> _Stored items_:
★ ★ ★ ★ ★

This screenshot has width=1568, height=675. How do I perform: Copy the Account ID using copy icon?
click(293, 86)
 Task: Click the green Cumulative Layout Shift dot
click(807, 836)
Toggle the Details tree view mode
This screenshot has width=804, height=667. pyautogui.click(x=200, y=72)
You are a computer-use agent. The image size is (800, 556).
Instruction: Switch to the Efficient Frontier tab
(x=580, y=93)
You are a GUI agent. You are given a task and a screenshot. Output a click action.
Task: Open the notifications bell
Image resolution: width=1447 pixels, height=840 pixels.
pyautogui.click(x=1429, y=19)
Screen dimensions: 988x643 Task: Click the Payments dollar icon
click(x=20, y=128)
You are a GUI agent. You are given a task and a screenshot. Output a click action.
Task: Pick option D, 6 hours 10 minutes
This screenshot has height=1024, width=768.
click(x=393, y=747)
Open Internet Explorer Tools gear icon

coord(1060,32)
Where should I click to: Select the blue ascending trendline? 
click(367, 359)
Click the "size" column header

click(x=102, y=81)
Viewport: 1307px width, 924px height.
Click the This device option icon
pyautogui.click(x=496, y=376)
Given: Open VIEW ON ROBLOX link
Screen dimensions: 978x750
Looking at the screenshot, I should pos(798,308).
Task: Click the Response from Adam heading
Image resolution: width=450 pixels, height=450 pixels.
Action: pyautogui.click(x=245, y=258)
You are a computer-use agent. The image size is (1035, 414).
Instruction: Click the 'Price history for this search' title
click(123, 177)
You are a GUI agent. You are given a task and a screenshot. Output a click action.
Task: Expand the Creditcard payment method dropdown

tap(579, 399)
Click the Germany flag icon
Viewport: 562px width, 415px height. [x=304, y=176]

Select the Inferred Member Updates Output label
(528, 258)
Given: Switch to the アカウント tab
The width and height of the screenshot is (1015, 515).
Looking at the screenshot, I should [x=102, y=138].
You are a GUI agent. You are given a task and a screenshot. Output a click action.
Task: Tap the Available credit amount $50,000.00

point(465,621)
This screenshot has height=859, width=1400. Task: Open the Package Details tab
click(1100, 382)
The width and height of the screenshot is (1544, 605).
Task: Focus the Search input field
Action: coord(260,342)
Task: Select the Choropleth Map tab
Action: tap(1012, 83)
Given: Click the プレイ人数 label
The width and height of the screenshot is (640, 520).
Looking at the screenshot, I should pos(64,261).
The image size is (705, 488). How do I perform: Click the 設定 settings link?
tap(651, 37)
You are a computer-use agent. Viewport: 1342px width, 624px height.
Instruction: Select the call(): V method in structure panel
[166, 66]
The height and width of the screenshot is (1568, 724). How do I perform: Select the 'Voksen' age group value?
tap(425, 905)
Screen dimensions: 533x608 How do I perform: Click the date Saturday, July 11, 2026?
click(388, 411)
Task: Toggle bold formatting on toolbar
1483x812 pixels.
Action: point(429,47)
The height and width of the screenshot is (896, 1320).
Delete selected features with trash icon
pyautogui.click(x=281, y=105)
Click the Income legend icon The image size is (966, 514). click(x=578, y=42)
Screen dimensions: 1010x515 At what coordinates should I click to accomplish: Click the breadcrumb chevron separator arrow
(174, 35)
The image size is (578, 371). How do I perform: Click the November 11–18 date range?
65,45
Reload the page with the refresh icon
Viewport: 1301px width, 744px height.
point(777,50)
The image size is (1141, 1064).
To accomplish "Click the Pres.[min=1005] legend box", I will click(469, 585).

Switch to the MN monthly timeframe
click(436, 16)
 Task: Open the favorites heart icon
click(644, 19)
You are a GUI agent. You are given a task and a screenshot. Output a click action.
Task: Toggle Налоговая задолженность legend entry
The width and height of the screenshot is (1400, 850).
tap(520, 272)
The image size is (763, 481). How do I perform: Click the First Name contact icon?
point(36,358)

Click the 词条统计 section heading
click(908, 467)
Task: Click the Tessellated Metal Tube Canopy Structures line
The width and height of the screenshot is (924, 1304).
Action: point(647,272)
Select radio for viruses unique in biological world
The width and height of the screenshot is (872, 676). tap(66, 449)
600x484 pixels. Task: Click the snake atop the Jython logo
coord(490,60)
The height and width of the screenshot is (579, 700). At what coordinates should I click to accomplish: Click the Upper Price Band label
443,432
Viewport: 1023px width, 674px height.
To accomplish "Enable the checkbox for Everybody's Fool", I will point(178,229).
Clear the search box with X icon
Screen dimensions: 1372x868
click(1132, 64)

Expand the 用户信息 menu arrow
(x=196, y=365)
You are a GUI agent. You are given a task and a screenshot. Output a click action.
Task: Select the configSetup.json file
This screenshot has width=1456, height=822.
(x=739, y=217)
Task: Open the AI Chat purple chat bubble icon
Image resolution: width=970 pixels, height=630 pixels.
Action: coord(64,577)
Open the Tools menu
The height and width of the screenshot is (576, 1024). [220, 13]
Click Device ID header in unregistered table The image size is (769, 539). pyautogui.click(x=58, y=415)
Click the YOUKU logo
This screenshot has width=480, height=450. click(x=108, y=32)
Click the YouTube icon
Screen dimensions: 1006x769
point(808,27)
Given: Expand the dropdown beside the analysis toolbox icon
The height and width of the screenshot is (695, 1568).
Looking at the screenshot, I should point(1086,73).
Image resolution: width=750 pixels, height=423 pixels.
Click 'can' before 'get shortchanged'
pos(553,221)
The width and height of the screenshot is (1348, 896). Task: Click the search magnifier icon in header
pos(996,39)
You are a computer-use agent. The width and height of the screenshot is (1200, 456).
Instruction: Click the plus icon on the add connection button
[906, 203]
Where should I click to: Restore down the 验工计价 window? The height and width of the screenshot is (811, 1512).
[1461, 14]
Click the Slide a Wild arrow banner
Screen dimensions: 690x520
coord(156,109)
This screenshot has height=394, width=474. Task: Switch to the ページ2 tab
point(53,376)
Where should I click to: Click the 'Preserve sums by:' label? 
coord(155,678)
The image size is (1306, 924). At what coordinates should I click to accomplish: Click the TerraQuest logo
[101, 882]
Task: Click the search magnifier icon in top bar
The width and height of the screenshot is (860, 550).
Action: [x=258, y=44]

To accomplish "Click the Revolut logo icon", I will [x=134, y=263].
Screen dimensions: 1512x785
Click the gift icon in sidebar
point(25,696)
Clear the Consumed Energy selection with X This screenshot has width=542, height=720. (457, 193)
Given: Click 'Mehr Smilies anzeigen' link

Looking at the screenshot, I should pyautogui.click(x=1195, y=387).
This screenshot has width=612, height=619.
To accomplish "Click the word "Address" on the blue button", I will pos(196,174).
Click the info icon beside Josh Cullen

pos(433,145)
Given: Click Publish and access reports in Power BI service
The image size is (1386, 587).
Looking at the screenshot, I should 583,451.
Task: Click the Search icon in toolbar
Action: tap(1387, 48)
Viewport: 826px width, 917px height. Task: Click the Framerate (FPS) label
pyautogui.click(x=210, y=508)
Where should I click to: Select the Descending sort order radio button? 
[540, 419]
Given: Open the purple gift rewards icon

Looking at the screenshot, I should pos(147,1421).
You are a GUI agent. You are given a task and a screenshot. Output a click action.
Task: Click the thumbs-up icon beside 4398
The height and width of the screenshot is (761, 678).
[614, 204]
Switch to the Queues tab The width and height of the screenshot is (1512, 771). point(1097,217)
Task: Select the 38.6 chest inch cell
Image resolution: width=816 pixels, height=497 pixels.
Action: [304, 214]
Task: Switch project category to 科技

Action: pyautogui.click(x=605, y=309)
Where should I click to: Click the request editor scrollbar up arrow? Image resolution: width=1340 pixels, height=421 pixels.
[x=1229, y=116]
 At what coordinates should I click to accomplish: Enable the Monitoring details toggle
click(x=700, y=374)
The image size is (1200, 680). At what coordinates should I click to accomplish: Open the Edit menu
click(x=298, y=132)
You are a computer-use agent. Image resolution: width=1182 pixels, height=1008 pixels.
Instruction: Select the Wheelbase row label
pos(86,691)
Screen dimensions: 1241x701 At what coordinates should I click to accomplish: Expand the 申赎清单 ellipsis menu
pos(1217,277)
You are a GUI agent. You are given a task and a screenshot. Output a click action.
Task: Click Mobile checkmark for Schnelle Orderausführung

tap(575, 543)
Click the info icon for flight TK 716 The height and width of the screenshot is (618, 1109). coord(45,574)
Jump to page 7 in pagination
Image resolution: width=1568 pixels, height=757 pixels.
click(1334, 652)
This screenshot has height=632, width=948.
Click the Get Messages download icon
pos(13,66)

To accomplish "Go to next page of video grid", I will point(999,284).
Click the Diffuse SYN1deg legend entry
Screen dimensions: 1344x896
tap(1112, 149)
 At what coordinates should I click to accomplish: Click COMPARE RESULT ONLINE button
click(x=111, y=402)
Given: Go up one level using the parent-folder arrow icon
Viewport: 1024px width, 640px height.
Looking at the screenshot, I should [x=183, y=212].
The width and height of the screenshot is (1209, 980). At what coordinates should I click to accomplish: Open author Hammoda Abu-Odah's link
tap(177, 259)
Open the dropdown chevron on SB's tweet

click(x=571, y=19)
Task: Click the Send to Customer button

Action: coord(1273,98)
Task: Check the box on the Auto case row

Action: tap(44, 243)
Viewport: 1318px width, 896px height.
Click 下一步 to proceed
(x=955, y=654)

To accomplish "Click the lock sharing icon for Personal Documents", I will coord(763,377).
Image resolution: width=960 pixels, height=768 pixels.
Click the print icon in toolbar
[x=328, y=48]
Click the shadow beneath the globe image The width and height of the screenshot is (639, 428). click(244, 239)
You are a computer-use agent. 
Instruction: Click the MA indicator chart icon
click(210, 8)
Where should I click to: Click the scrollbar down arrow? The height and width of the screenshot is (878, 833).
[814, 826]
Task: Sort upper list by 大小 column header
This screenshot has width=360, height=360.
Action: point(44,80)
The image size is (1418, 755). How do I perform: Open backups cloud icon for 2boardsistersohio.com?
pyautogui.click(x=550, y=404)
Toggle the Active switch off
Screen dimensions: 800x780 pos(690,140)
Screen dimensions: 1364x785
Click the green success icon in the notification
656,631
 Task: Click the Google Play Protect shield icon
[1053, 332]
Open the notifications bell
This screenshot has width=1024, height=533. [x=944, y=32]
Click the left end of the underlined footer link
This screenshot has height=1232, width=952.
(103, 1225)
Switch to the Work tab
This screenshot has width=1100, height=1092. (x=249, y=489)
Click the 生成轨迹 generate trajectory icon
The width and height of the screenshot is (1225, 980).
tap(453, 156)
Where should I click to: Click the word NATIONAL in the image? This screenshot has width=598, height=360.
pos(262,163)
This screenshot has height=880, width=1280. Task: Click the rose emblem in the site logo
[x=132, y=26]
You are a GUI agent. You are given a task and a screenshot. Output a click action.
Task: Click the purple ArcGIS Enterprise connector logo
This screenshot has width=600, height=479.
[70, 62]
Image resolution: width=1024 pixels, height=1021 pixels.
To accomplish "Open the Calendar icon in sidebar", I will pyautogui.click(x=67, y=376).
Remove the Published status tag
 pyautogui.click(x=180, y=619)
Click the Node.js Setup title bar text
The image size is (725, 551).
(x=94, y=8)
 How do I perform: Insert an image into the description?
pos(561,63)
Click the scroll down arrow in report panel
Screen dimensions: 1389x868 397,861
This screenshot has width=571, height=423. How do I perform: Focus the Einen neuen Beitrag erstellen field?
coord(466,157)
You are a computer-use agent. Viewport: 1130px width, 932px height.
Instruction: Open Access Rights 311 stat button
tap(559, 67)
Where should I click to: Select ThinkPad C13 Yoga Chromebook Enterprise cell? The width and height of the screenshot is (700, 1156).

★ ★ ★ ★ ★

How many lines in the records contain the word "Enterprise"? Reply with that number only.

> _Written solution_:
2